3.4 Layer 4: Standardised failure-mode taxonomy with extension hooks

OCEF adopts a fixed seven-category failure taxonomy adapted to C-UAS, plus an extension-hook mechanism so v0.2 does not require taxonomy completeness it cannot guarantee:

Core taxonomy (F-1 through F-7):

F-1: Missed initial acquisition (target never detected)
F-2: Late acquisition (target detected but past mission-relevant range)
F-3: Mid-track loss (target detected, then dropped before engagement decision)
F-4: Friend-as-foe misclassification
F-5: Bird-as-drone misclassification
F-6: Drone-A-as-Drone-B misclassification
F-7: Adversarial-induced failure (failure caused by Layer 3 adversarial case)

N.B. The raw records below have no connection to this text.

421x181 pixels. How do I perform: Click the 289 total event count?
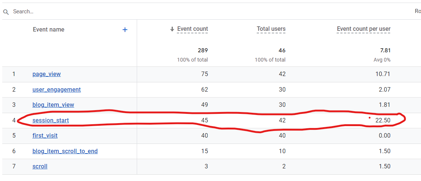[203, 50]
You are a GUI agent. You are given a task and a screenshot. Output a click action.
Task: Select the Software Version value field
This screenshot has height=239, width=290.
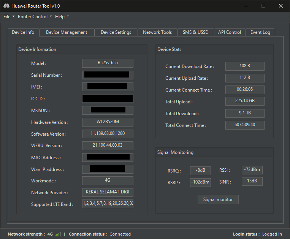[108, 134]
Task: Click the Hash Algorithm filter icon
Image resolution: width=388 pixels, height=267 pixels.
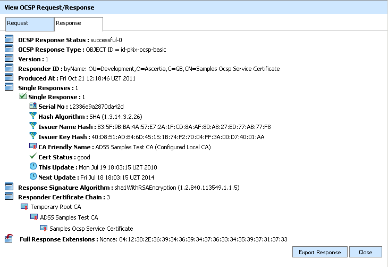Action: point(33,116)
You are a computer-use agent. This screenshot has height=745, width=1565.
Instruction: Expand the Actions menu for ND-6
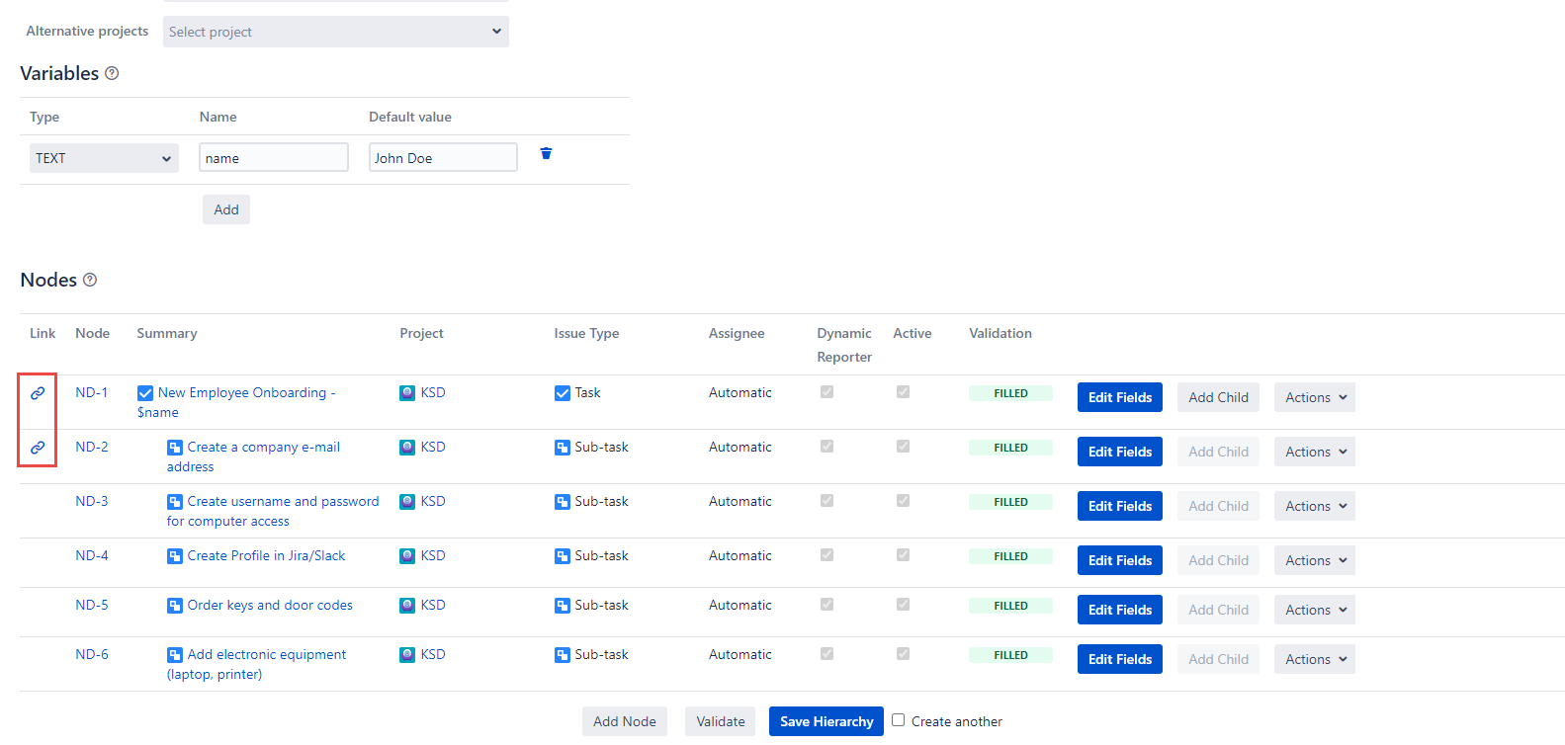pos(1314,659)
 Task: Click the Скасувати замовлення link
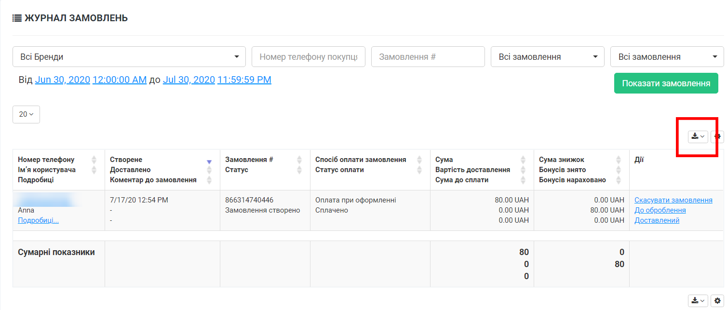tap(673, 200)
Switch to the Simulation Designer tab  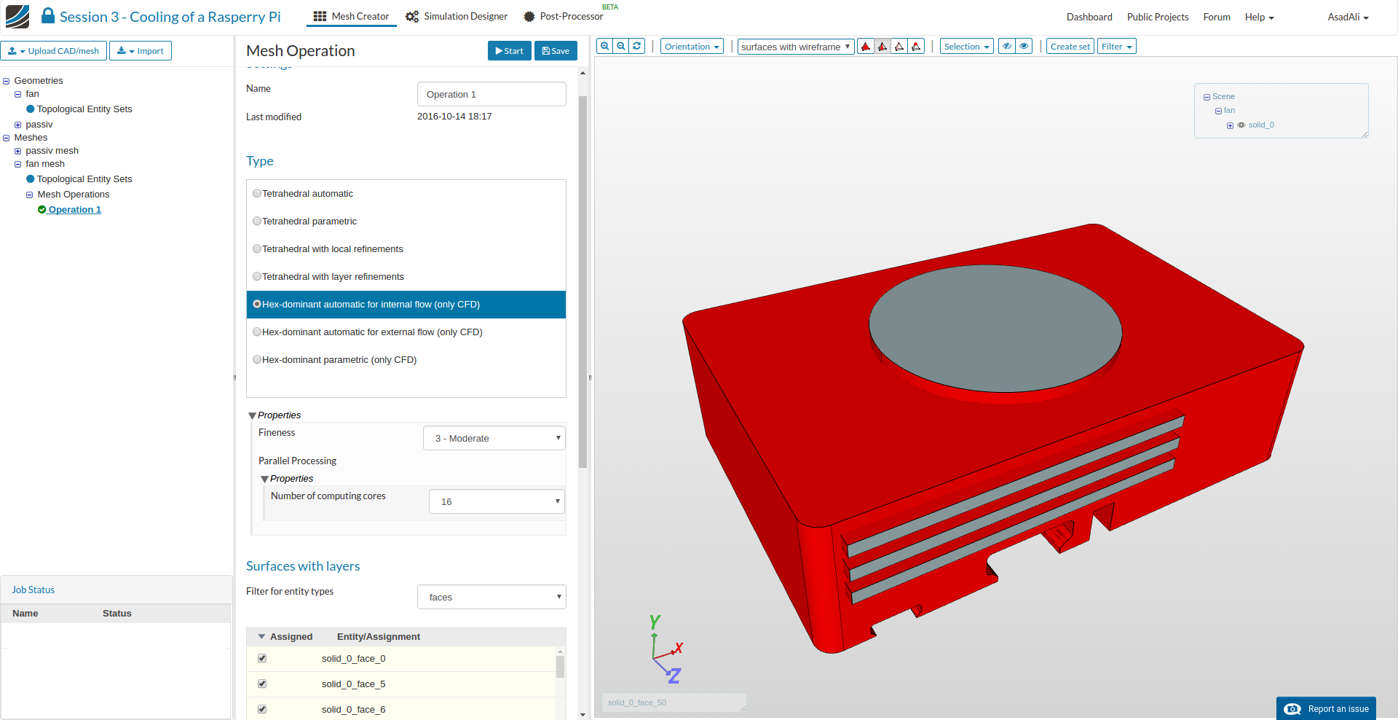[x=457, y=16]
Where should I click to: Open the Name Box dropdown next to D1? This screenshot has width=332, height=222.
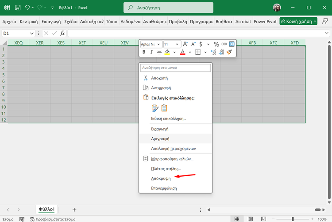pos(32,33)
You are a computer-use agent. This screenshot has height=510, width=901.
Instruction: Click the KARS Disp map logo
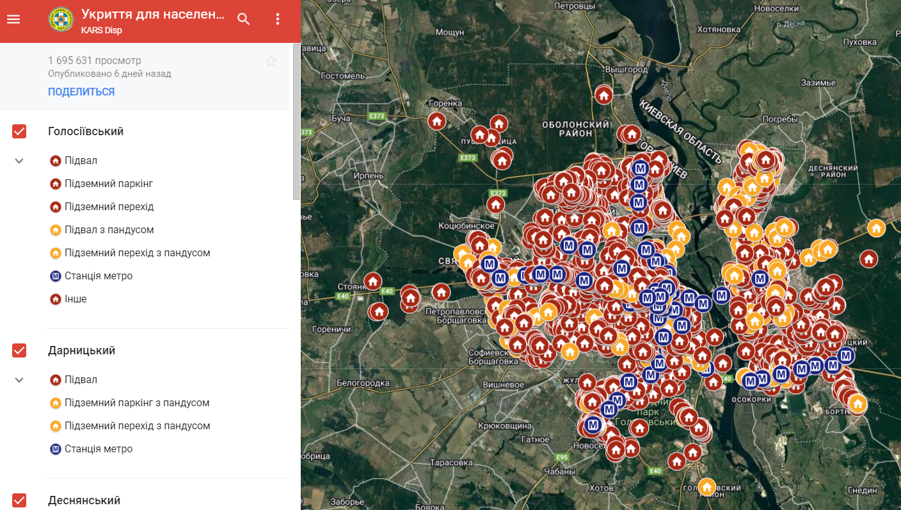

Extended taxonomy (F-8 through F-12), required where applicable:

F-8: Oscillating-confidence failure (chattering classification near operating threshold; distinct from F-3 clean drop)
F-9: Sensor-fault-as-adversary (system fault attributed to environment or threat; e.g., SDR clock drift producing A-005-like signature)
F-10: Geolocation failure (detection succeeds with correct class but kinematic state estimate off by more than mission-defined tolerance)
F-11: Latency failure (detection in time at correct range but classification out of time)
F-12: Track-fragmentation / re-identification failure (single drone fragmented into multiple tracks)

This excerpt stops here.